Un cercle est l’ensemble des points d’un plan qui sont à une certaine distance (le rayon du cercle) d’un certain point (le centre du cercle). Un cercle est donc comme une sphère, mais restreinte à un plan : c’est l’intersection d’un plan et d’une sphère. Ceci est valable pour n’importe quel espace peu importe le nombre de dimensions, y compris l’espace-temps.

Par exemple, en deux dimensions, il n’y a qu’un seul plan possible et ce plan contient tous les points, donc les sphères sont toutes des cercles.

Dans l’espace-temps, on a vu une sphère de rayon plus grand que zéro en mètres, une sphère de rayon zéro (le cône nul), et une sphère de rayon plus grand que zéro en temps.
  

On peut donc voir à quoi ressemblent les cercles qui sont l’intersection de ces sphères avec des plans de différents types (usuels, nuls, mixtes), et lorsque le centre du cercle est dans le plan ou non.

Les cercles dans les plans usuels

Si on prend le plan usuel (x,y), un cercle est rond comme d’habitude.
 

Mais dans l’espace-temps, un cercle n’est pas toujours un simple rond comme on a l’habitude. Si le centre du cercle est dans le plan, on peut avoir une ellipse (un cercle étiré) ou juste un point.
  

Si le centre du cercle n’est pas dans le plan, on a aussi le même genre de formes (la plupart du temps des ellipses). On peut par exemple décaler le plan vers le haut sans bouger le centre du cercle.
  

Les cercles dans les plans mixtes

On a vu que les plans mixtes contiennent deux directions nulles, qui sont l’intersection du plan avec le cône nul. Cette paire de directions forment donc un cercle de rayon zéro, en forme de X, dont le centre est dans le plan, au centre du cône nul.

* * *

*Consignes de travail*.
a. Relevez toutes les sphères de l'espace-temps que le texte sur les cercles ci-dessus dit avoir déjà été vues.
b. Prolongez le texte sur les cercles de l'espace-temps ci-dessus à partir de sa dernière phrase.

* * *

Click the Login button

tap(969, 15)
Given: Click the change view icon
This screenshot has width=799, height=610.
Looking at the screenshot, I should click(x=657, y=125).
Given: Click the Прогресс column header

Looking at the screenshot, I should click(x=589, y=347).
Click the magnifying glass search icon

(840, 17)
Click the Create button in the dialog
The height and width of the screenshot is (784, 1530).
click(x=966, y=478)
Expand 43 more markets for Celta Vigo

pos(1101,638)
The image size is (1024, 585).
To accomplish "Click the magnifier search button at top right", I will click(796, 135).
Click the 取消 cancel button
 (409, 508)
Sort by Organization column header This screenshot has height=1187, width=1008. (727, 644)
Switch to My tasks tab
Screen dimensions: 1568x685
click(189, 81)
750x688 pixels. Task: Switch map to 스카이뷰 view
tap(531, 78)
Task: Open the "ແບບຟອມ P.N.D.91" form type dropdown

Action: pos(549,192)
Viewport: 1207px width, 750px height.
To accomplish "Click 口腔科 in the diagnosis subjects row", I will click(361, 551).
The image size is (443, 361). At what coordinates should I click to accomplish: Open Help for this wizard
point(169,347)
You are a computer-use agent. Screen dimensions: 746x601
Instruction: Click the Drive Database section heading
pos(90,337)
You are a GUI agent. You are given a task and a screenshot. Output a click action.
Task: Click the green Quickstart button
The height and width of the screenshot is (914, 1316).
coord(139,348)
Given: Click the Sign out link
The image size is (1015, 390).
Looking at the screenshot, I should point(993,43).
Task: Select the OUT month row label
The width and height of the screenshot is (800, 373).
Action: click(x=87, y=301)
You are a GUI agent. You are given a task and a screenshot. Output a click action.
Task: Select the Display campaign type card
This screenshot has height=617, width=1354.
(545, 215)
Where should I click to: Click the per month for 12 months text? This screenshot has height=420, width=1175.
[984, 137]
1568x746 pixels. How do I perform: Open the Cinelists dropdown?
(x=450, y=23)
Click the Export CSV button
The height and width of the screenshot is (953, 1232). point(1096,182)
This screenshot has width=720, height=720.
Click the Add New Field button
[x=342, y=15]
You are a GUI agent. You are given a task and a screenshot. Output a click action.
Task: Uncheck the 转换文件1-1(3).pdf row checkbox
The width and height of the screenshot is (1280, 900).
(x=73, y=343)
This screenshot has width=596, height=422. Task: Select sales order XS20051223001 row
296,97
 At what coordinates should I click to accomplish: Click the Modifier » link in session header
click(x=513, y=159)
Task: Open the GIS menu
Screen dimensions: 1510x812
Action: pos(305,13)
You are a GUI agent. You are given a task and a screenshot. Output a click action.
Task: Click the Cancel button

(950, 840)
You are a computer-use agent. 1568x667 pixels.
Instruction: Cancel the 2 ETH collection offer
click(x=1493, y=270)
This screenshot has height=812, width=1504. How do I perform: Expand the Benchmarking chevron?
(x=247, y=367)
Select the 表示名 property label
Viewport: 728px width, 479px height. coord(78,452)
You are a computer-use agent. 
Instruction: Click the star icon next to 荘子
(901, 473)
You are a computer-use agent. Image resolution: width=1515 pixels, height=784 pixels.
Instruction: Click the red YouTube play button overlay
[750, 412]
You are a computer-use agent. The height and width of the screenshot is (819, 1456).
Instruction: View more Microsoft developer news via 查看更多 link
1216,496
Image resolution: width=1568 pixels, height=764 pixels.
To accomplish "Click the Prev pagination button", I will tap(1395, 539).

* * *

*Résultats attendus*.
a.
- une sphère de rayon plus grand que zéro en mètres
- une sphère de rayon zéro (le cône nul)
- une sphère de rayon plus grand que zéro en temps

b.
Les cercles de rayon plus grand que zéro sont en deux morceaux, et s’appellent des hyperboles.
 

On a le même genre de cercles dans tous les plans mixte (des hyperboles ou une paire de droites qui forment un X), que le centre du cercle soit dans le plan, comme par exemple dans le plan (x,t),
 
ou qu’il soit hors du plan. On peut par exemple décaler le plan vers l’avant sans bouger le centre du cercle.
  
 

Les cercles dans les plans nuls

Dans un plan nul, il y a une seule direction nulle, qui est l’intersection du plan avec le cône nul. Cette direction forme donc un cercle de rayon zéro, dont le centre est dans le plan, au centre du cône nul.

Toujours si le centre du cercle est dans le plan, tous les autres cercles sont formés de deux droites parallèles. Ces cercles ont tous des rayons en mètres.
 
Si le centre du cercle n’est pas dans le plan, tous les cercles sont des paraboles, que leur rayon soit en mètres, en temps, ou nul. Contrairement aux hyperboles, les paraboles sont en un seul morceau.
  

Les rotations

Une rotation est une transformation géométrique qui tourne des points. Elle est définie par un plan de rotation, un centre de rotation, et un angle de rotation.

Pour tourner un point de l’espace, on trouve le plan parallèle au plan de rotation qui passe par le point, on trouve le cercle de même centre que celui de la rotation, dans ce plan, qui passe par le point, puis on déplace le point le long de ce cercle dans le sens de la rotation jusqu’à atteindre l’angle de la rotation.

Les rotations dans les plans usuels

Dans un plan usuel, une rotation tourne le long de cercles usuels.

Les rotations dans les plans mixtes

Dans un plan mixte, une rotation déplace les points le long d’hyperboles.

Plus un point est proche du cône nul, plus l’hyperbole que le point suit lors de sa rotation ressemble à un X, jusqu’à devenir vraiment un X sur le cône nul.

De plus, la direction suivie par les différents points lors de la rotation doit être cohérente : pour la rotation prise en exemple sur les dessins, les points partent d’en bas à droite et en haut à gauche, et vont en haut à droite et en bas à gauche.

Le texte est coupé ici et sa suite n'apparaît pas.